Leader of oil-for-food program resigns

? The former director of the United Nations’ $64 billion oil-for-food program resigned Sunday, accusing Secretary General Kofi Annan of scapegoating him to save his own political future. Benon Sevan, who has been serving on a $1-a-year contract, issued his announcement the day before a U.N.-appointed inquiry is scheduled to release a report accusing him of accepting cash bribes from an Egyptian oil dealer who traded with Iraq through the U.N.’s largest humanitarian program.

Former Federal Reserve chairman Paul Volcker, head of the U.N.-appointed Independent Inquiry Committee probing corruption in the program, will release his third interim report today. The report is expected to assert that Sevan used his position as head of the program to steer business to an Egyptian oil man in exchange for payoffs delivered through a close Egyptian relative of former U.N. secretary general Boutros Boutros-Ghali.
++++
Task requirements:
1 > List every person named in the oil-for-food article above.
2 > Write the next part of the article about the oil-for-food resignation, picking up after its final sentence.
The lines that come next have no connection to the oil-for-food article.

Available data:
++++
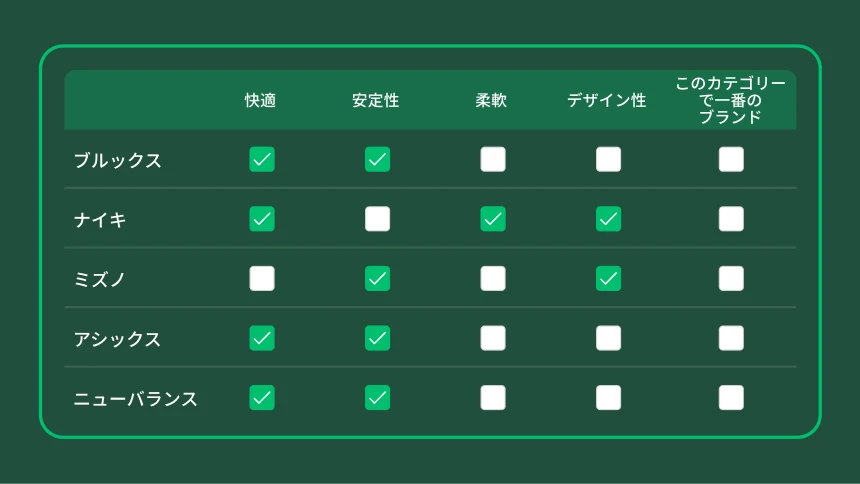Check デザイン性 for ブルックス
The image size is (860, 484).
coord(608,160)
++++
The results:
1 > Kofi Annan, Benon Sevan, Paul Volcker, Boutros Boutros-Ghali

2 >
Sevan, 67, a 40-year veteran of the United Nations, told Annan in a letter that he is innocent of the accusations, and criticized the U.N. chief for breaking his promise to cover Sevan’s legal fees during the U.N. investigation. His decision essentially pre-empted anticipated plans by the United Nations to let him go before the end of the year.

“The charges are false, and you, who have known me all these years, should know they are false,” Sevan wrote in the three-page letter distributed by his lawyer, Eric L. Lewis. “I fully understand the pressure that you are under, and that there are those who are trying to destroy your reputation as well as my own, but sacrificing me for political expediency will never appease our critics or help you or the Organization.”

Although Sevan had essentially finished his service with the United Nations in late 2003, he was asked by Annan to remain on the job for a $1-a-year fee to cooperate in Volcker’s investigation. Annan pledged to cover Sevan’s legal fees, but he reneged on that commitment and initiated disciplinary proceedings after the Volcker committee alleged in a February report that Sevan had engaged in a “grave conflict of interest” by soliciting oil deals for an Egyptian associate. The arrangement provided Sevan with diplomatic immunity, but Annan said he would waive it if Sevan faced criminal charges.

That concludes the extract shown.